Она развернулась и ушла, оставив Эмели стоять посреди мешков и коробок. В одно мгновенье радость сменилась отчаянием, и в горле встал комок. Казалось, смерть наступит в любую секунду. Море было таким огромным, таким свирепым. Оно, казалось, всасывало ее в себя. Эмели не умела плавать, и если лодка перевернется на волнах, она сразу утонет, как бы Карл ни утверждал обратное. Вцепившись еще сильнее в перила, Эмели уставилась взглядом в пол, или в палубу, как ее называл муж.
— Там, впереди, — Грошер, — сообщил Карл.
Это означало, что надо поднять глаза, и Эмели, сделав глубокий вдох, оторвала взгляд от пола и посмотрела туда, куда он показывал.
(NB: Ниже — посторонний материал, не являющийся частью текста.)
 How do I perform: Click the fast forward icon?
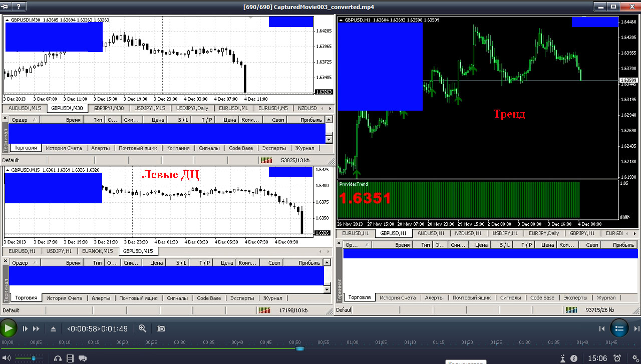click(x=36, y=329)
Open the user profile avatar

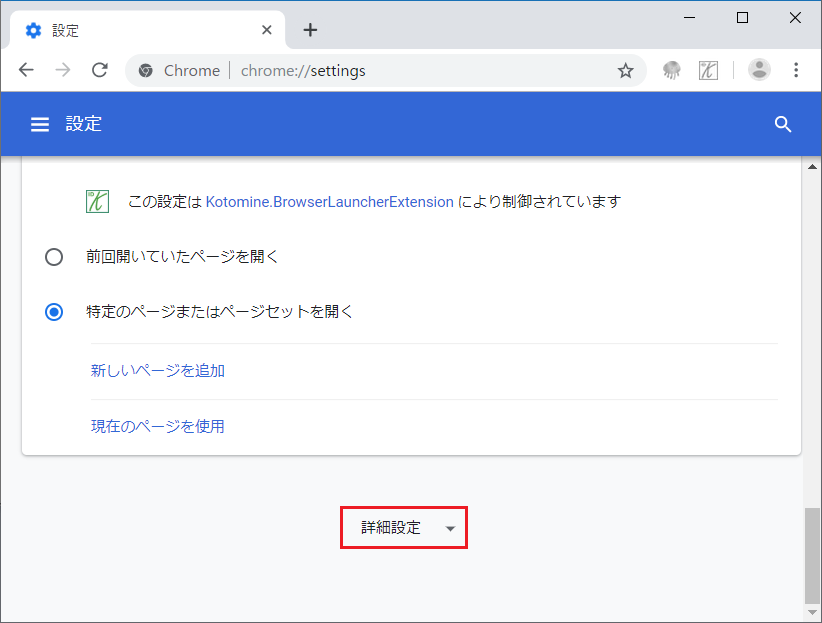click(x=760, y=70)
Первое, что ее поразило, — красота острова. Небольшой, он был весь залит солнцем. Серые скалы сверкали на солнце. Маленький домик был весь увит розами. Эмели поразилась, как им удавалось выжить в столь суровых условиях. С западной стороны острова скалы резко обрывались в море, но с восточной мягко спускались к воде. Внезапно волны успокоились. Эмели, уже влюбленная в Грошер, с нетерпением ждала, когда снова почувствует твердую почву под ногами. Она загнала слова старухи глубоко в подсознание. Такая красота просто не могла таить в себе что-то плохое.
Ночью она снова их слышала. Эти голоса, этот шепот из детства. Часы показывали три, когда она проснулась. Сначала Энни не поняла, что ее разбудило, а потом услышала. Они говорили внизу. Скрипнул стул. О чем могли мертвые разговаривать между собой? О том, что случилось перед тем, как они умерли, или о том, что происходит сейчас?
Энни ощущала их присутствие на острове, сколько себя помнила. Мама рассказывала, что она в детстве вдруг начинала махать рукой или смеяться так, словно видела то, что никто больше не видел. Голос, тень, чье-то присутствие в комнате. Но они не желали ей зла. Энни знала это тогда и знала сейчас. Долгими ночами она лежала в постели без сна, вслушиваясь в их голоса, пока не засыпала под их журчание. Наутро она помнила только это журчание, словно в далеком сне. Энни приготовила завтрак себе и Сэму, но сын отказывался есть свои любимые хлопья.
— Милый, ну пожалуйста, хотя бы одну ложечку! — умоляла она его, но все безуспешно. Со вздохом Энни отложила ложку в сторону. — Ты должен есть, понимаешь? — погладила она мальчика по щеке.
Он не произнес ни слова с тех пор, как они прибыли на остров. Но Энни загоняла тревогу в глубь подсознания. Надо дать ему время, не давить на ребенка, просто быть рядом, пока он не забудет все плохое. Пребывание на Грошере пойдет ему на пользу. Тут нет ничего и некого, кроме скал, солнца и соленого моря.
— Знаешь что? Забьем на еду и пойдем искупаемся! — объявила она.
Не получив ответа, Энни просто взяла малыша на руки и вынесла на солнце. Нежно раздев ребенка, она отнесла его на руках в воду, словно младенца, а не пятилетнего карапуза, которым он был. Вода была прохладной, но ребенок не протестовал, позволяя ей окунать его в воду. Энни прижала его голову к своей груди. Отдых — лучшее лекарство. Они подождут здесь, пока шторм не утихнет, пока все не станет как прежде.